There is currently no way to ethically use the most popular, publicly available generative AI models. To ethically use AI, the source of the training data must be shared and entirely in the public domain. Currently, none of the companies such as OpenAI, Google, and Microsoft meet this criteria for their models. The data on which these popular and widely available generative AI models (ChatGPT, Claude, Gemini, Copilot, Dall-E) have been trained is tainted by work stolen from artists and writers.
Generative AI isn't intrinsically unethical, but people who select the training data can be unethical. For example, training your model on ethically sourced data is time intensive, but possible.
Regardless, AI is here to stay and employers will expect prospective employees to understand how to use it so the best we can do is focus on causing the least harm.
- Poor academic integrity examples include, but are not limited to the following: Using ChatGPT or other AI (artificial intelligence) to produce any portion of assigned work unless authorized by the course instructor.
Other than keeping in line with SOWELA's Academic Integrity Policy, why should you cite AI usage?
The fallout of uncited AI use can be seen everywhere online. Message boards are filled with bots, social media has been swarmed with fake and misleading images, and Google image search has turned into a pile of AI generated slop.
Google image search was once a good place to get fast images for whatever you were looking for, such as a presentation. Now the images there can no longer be trusted. For example, if you search 'baby peacock' roughly half of the results will be fake.
If AI generated content is not marked as AI generated, then there is no way to filter this out and the internet as a whole becomes so much worse. Always mark AI generated content for what it is, regardless of if it is for schoolwork or not.
Dead internet theory was a conspiracy from 2021 where people tried to convince others that everyone else posting online was a bot and all content was inorganic and curated in effort to manipulate.

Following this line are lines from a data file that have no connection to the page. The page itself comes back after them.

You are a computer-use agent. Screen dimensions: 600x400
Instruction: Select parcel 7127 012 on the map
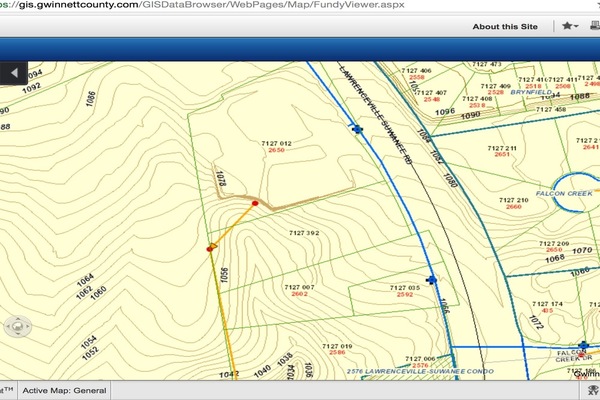point(275,146)
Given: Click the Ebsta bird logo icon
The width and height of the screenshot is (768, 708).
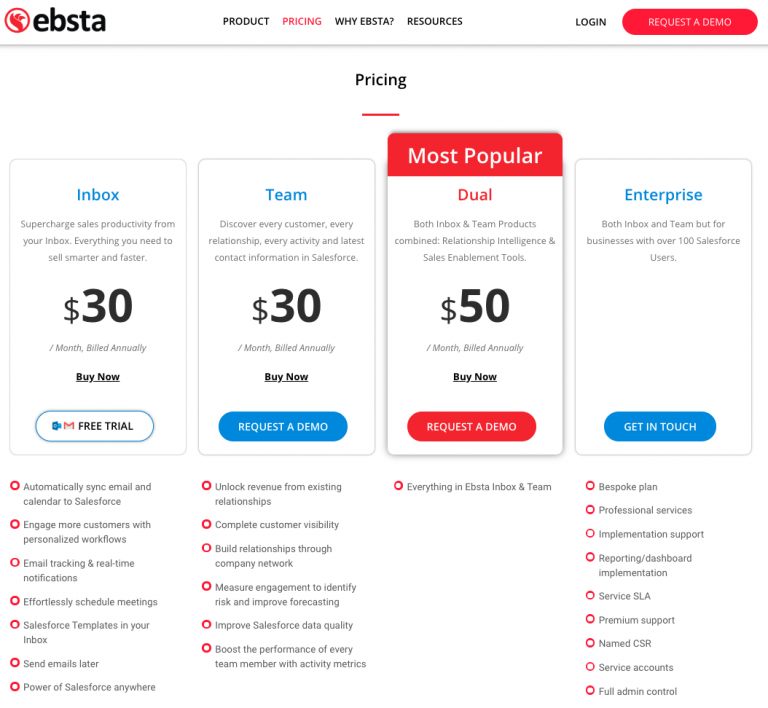Looking at the screenshot, I should tap(17, 20).
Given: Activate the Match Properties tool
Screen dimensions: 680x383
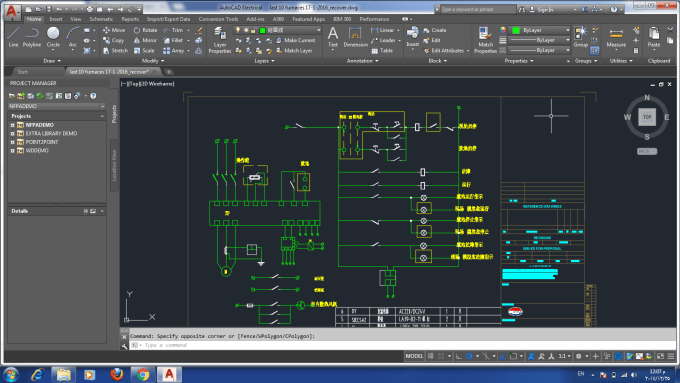Looking at the screenshot, I should (485, 40).
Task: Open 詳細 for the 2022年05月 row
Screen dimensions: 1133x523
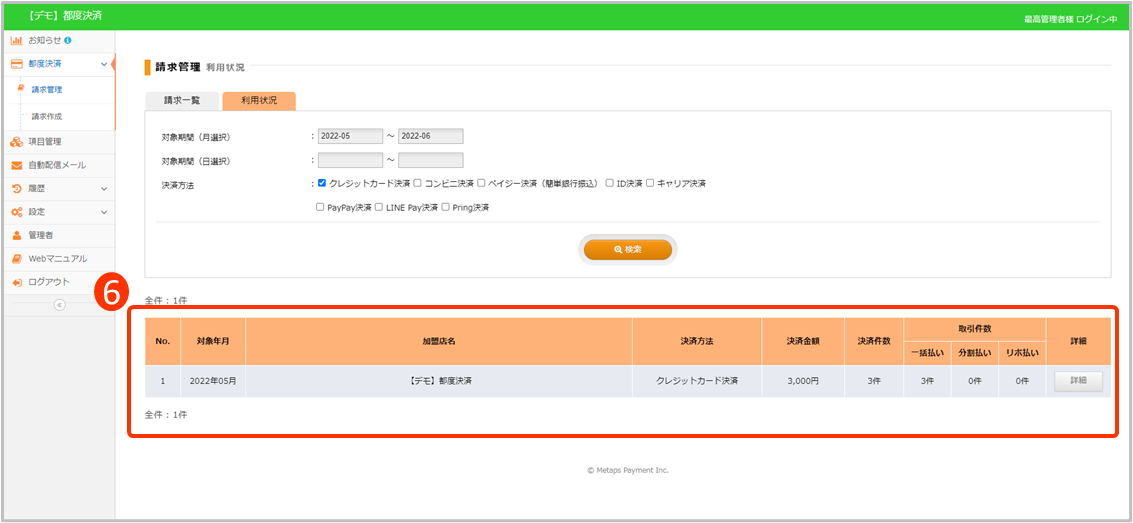Action: point(1078,381)
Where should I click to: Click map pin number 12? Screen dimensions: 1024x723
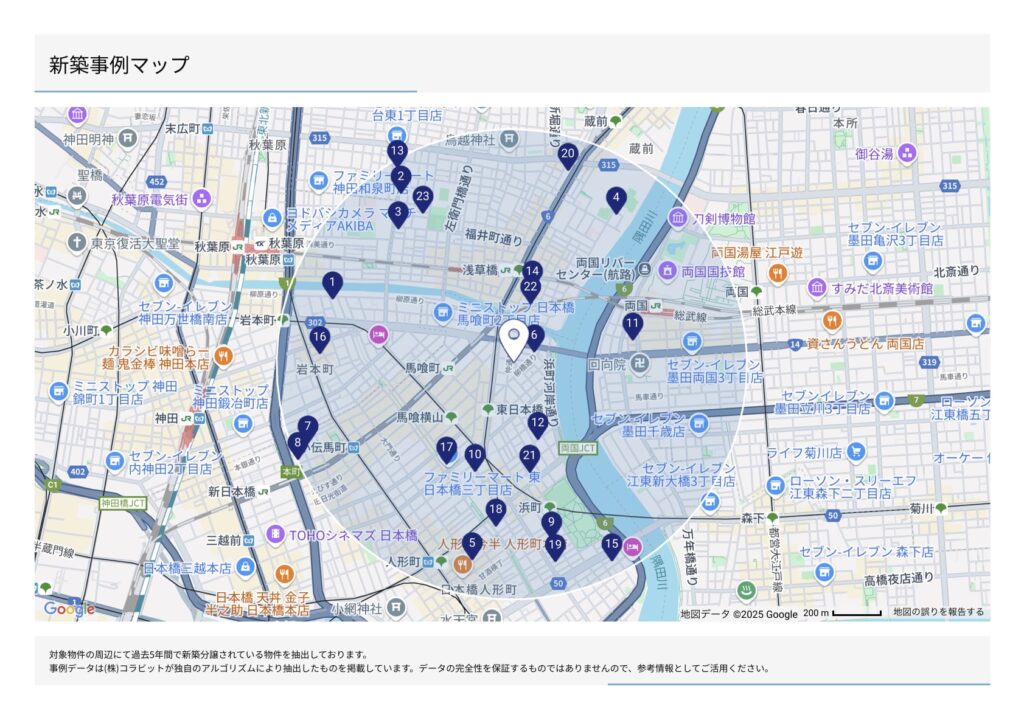(x=538, y=423)

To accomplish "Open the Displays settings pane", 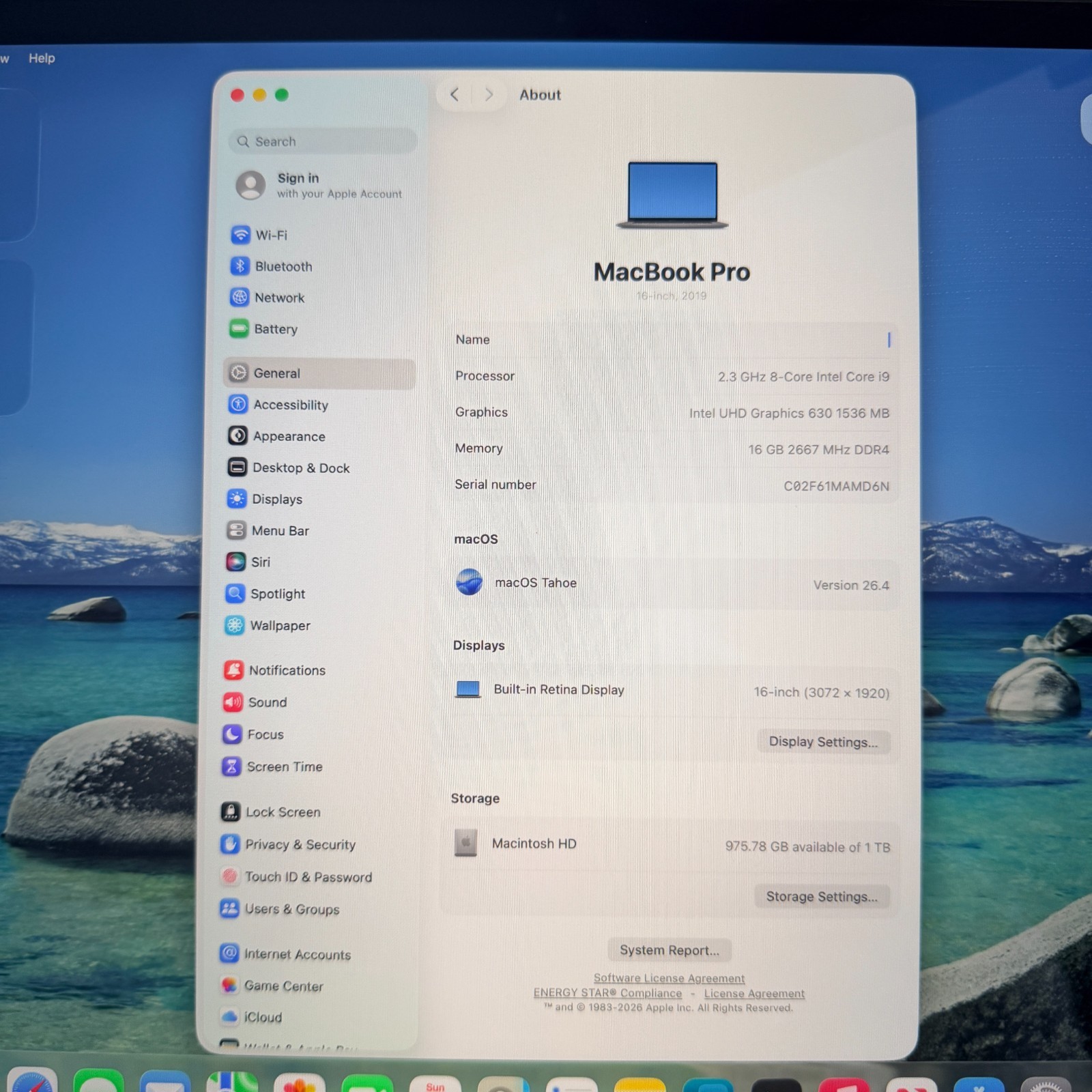I will [276, 499].
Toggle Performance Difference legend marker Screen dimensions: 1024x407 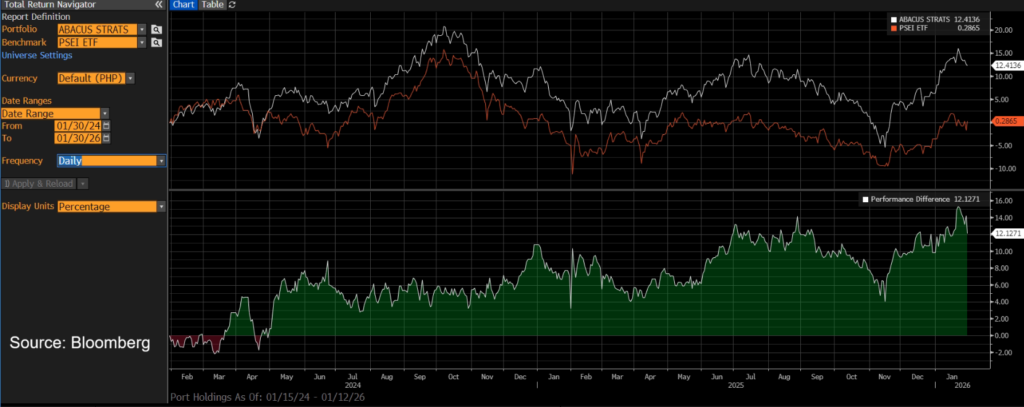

With the advent of easily accessible generative AI, that hoax is actually coming to fruition due to unethical users refusing to label AI generate content for what it is and hosting companies not placing barriers against it. You must now ask yourself if what you are seeing is real. This has hit everything: Unvetted music streams/playlists now contain AI generated music, long-form videos on Youtube are now using AI voices to read AI generated scripts with AI generated images of the topic being discussed, Facebook is full of viral AI images of religious figures or 'fake history', and Twitter and Reddit are filled to the brim with bot accounts farming likes or karma. The internet truly feels dead now.
The only way to combat this is to label AI generated content for what it is. If you generate an AI image and post it somewhere, be sure to cite it or else it too may end up on Google image search!
It is important to keep in mind that generative AI can be biased. If the information it is trained on is biased, then the AI will give biased output (just like how it will give inaccurate information if it is trained on inaccurate data). Bias is a massive issue in facial tracking AI and image generators, but language models are not free from bias either.